Work to do: In the comments about the theater below, what is the name of the company Falconi will form to operate a restaurant in the theater space?

Reading passage:

━━━━━━━━━━

A member of my high school graduation class was the owner at one point in time of the cinema. He could not compete with a 8 screen multiplex in Quincy MA

rsalters (Ron Salters)
rsalters (Ron Salters) on May 9, 2014 at 10:46 am

According to an item in the Quincy Patriot Ledger yesterday, the Falconi Companies hope to close on purchasing the building on June 15th. All 3 business tenants at the front of the building will remain. Falconi will form a company, Milton Theatre LLC, which will operate a restaurant in the theater space. The theater has been empty since the fire in 2007; prior to that it was used for storage.

BDE
BDE on November 2, 2011 at 5:12 pm

FYI. I just edited the video so it no longer appears sideways. Enjoy.

BDE
BDE on November 2, 2011 at 5:02 pm

Yeah, that’s my crappy footage. The phone I took it with turned the video sideways. Apologies for the quality. First off, it was an experience I was looking forward to since I was a child. I missed that theater and it killed me every time I got a coffee in the “Java Joe’s that took over the front lobby area. The auditorium was walled off, basically keeping the auditorium intact. The seats were all removed, as well as the screen. The whole for the projection booth was still there however the room was made into storage for the coffee shop. The ceiling didn’t have any light coming in from it. The light was from the hanging workman’s lights they had in there. The fire that destroyed the coffee shop did do a lot of structural damage to the premise, and the floor was down to it’s concrete. The shell of it all is intact. It is easily a $7 million restoration. My Best and Oldest friend arranged the meeting with the owner and went over numbers and figures. We have been speaking with an investor although it looks like nothing will be happening soon. It’s still our goal to return the theater to as close to the old appearance as possible, as well as have it as a theater for performing arts. There is one definite guarantee. If we are blessed enough to have this happen the first movie to be shown will be "Jaws”. Keep your fingers crossed and hope to see you there sooner than later.

━━━━━━━━━━

Information shown:
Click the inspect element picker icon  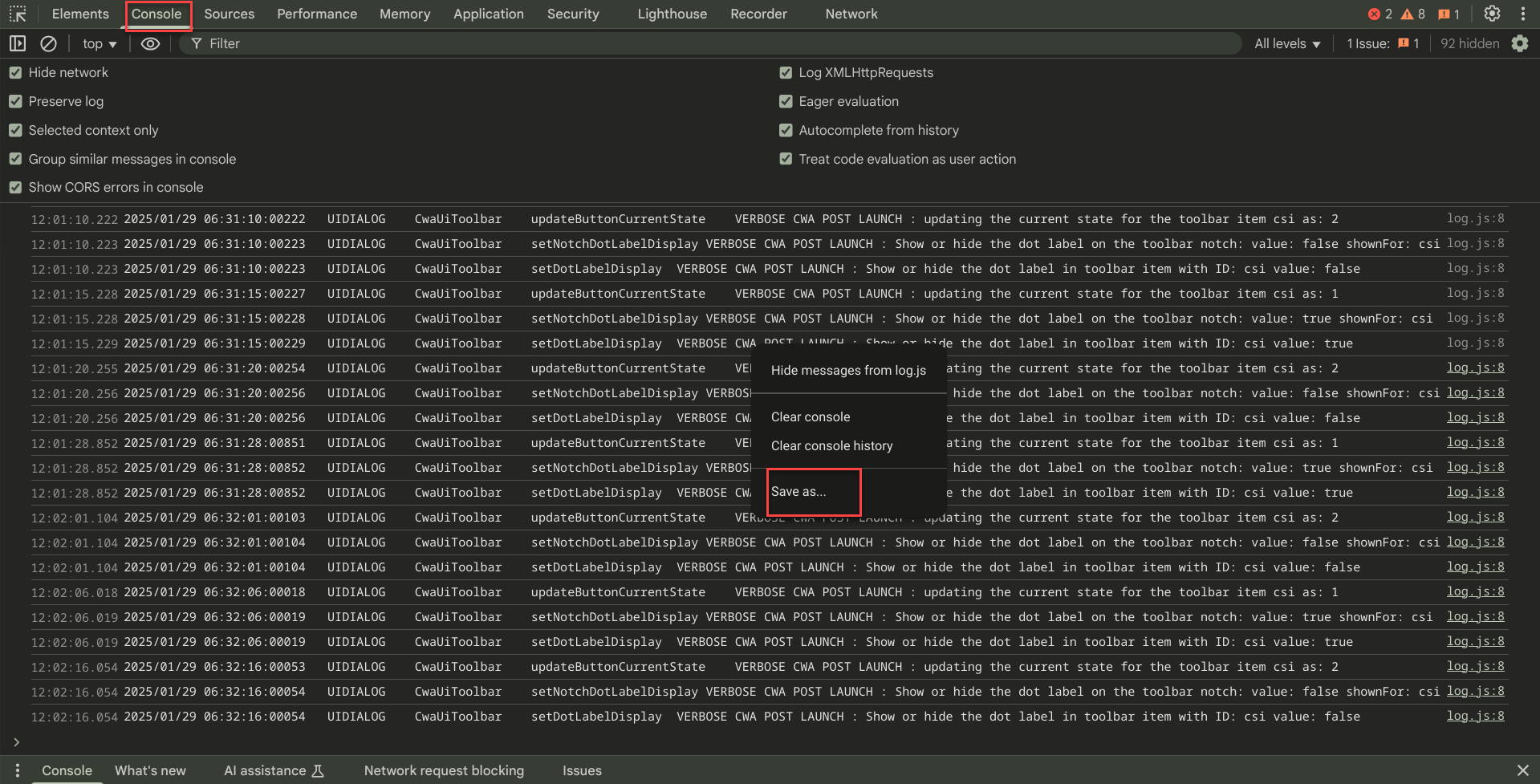coord(18,14)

━━━━━━━━━━

Answer below: Milton Theatre LLC